## Task objective
Lines from the one containing "This screenshot has" through the final line of the data, restated word for word and free of pictures, make up the whole answer.
Exercise input Start Marker
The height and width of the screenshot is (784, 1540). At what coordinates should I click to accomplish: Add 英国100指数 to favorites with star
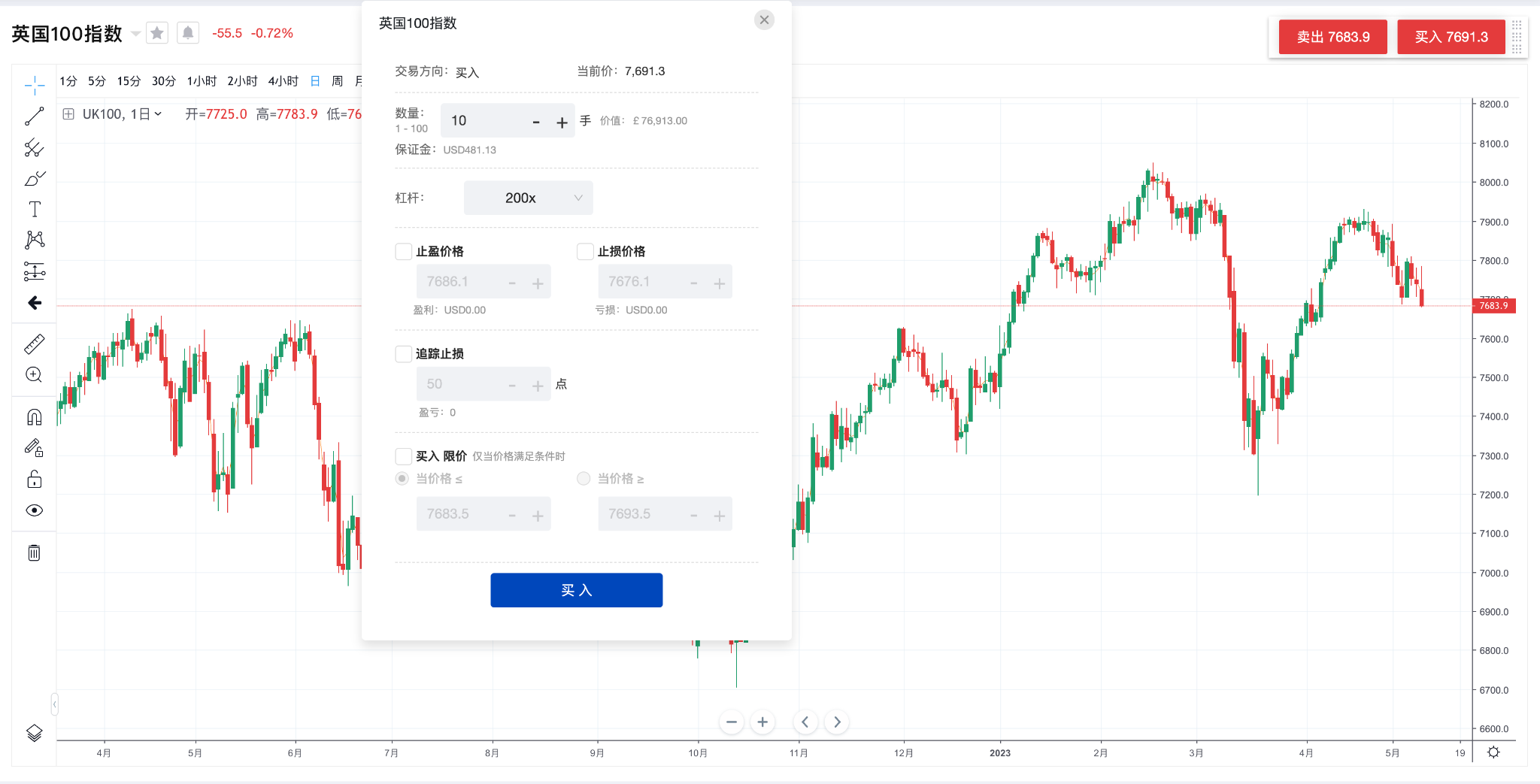[x=157, y=33]
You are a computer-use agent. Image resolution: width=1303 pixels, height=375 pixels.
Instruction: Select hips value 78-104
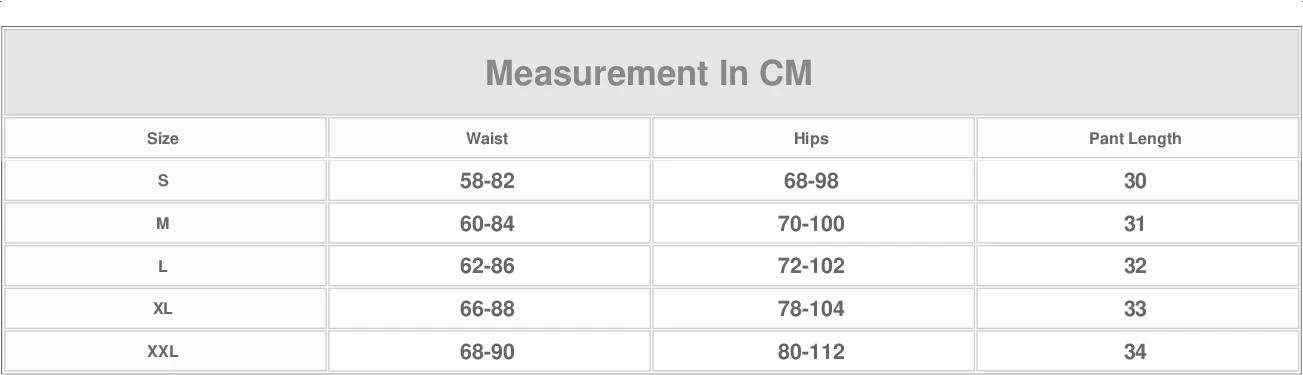point(811,309)
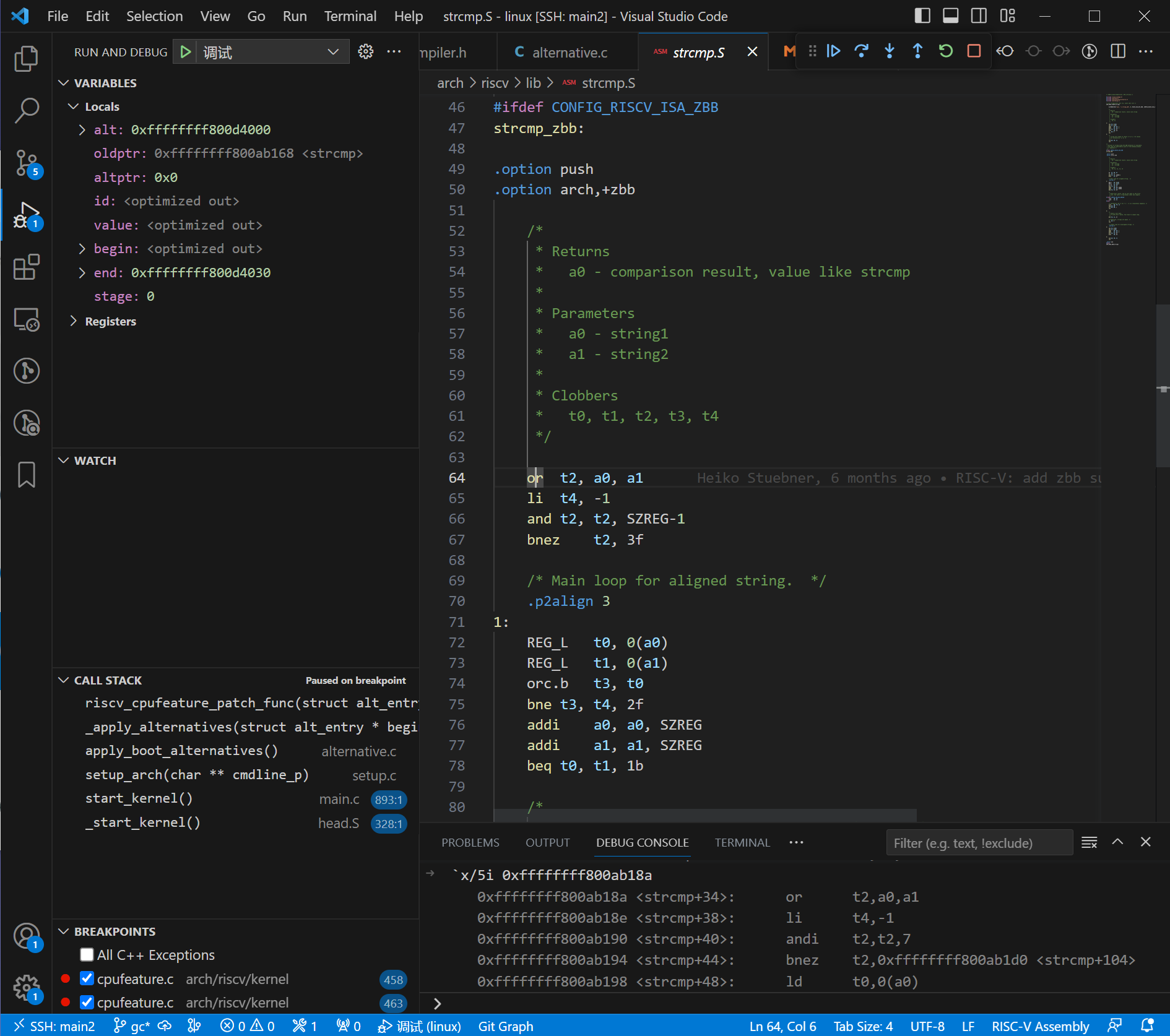Switch to the alternative.c editor tab

tap(569, 53)

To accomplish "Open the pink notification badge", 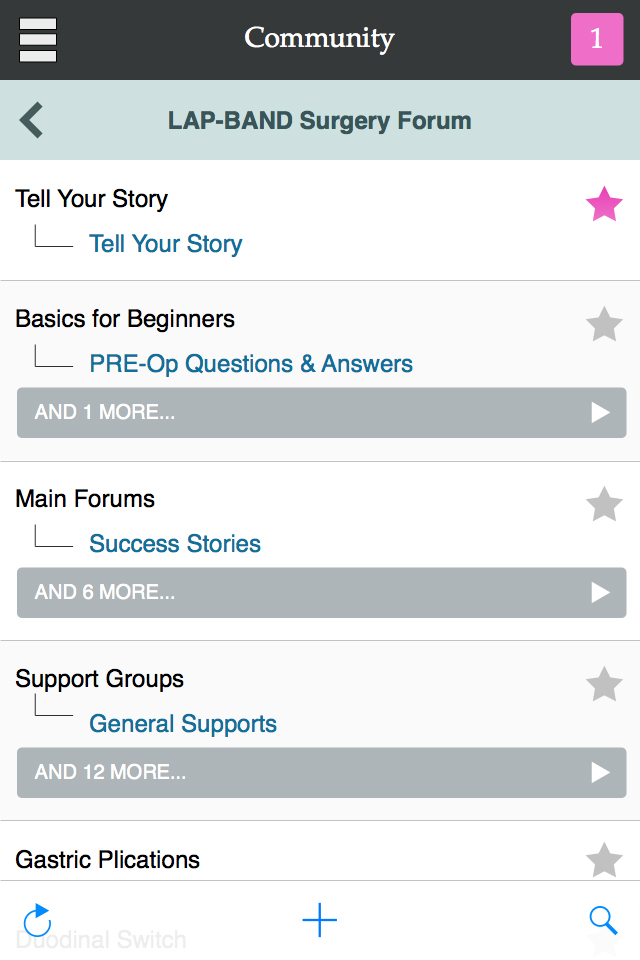I will point(597,40).
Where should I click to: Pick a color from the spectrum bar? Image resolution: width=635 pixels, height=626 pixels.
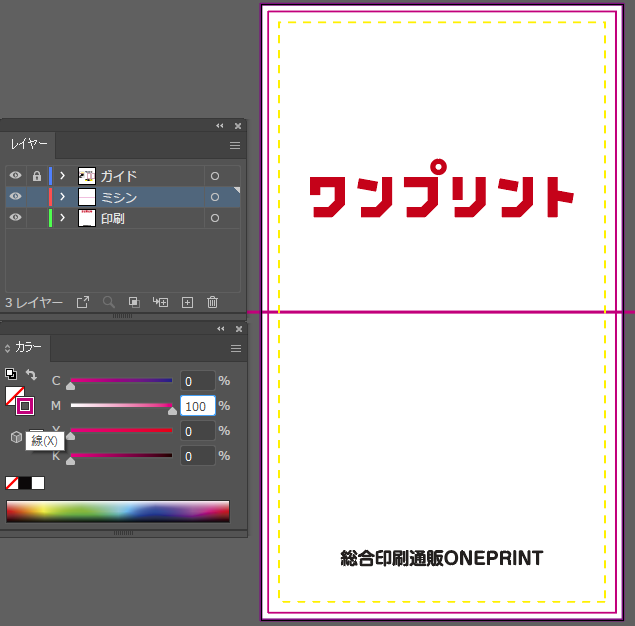(118, 511)
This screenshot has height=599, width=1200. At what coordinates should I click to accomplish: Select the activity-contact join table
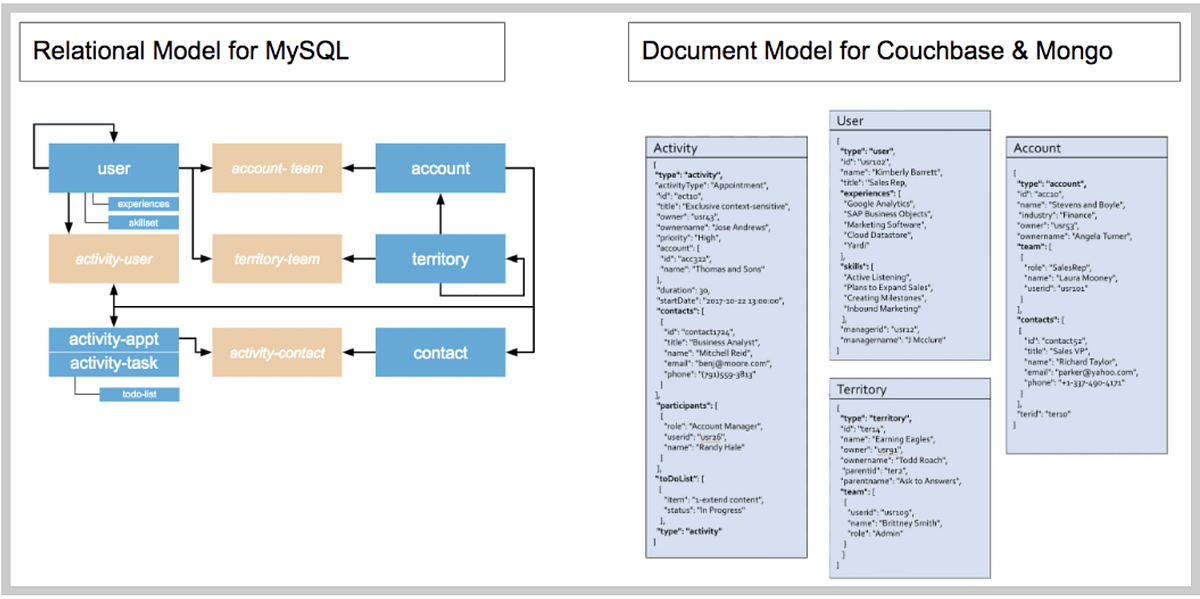click(276, 352)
Exercise input End Marker
## Reply
This screenshot has height=599, width=1200. At what coordinates should I click to accomplish: Select the activity-contact join table
click(276, 352)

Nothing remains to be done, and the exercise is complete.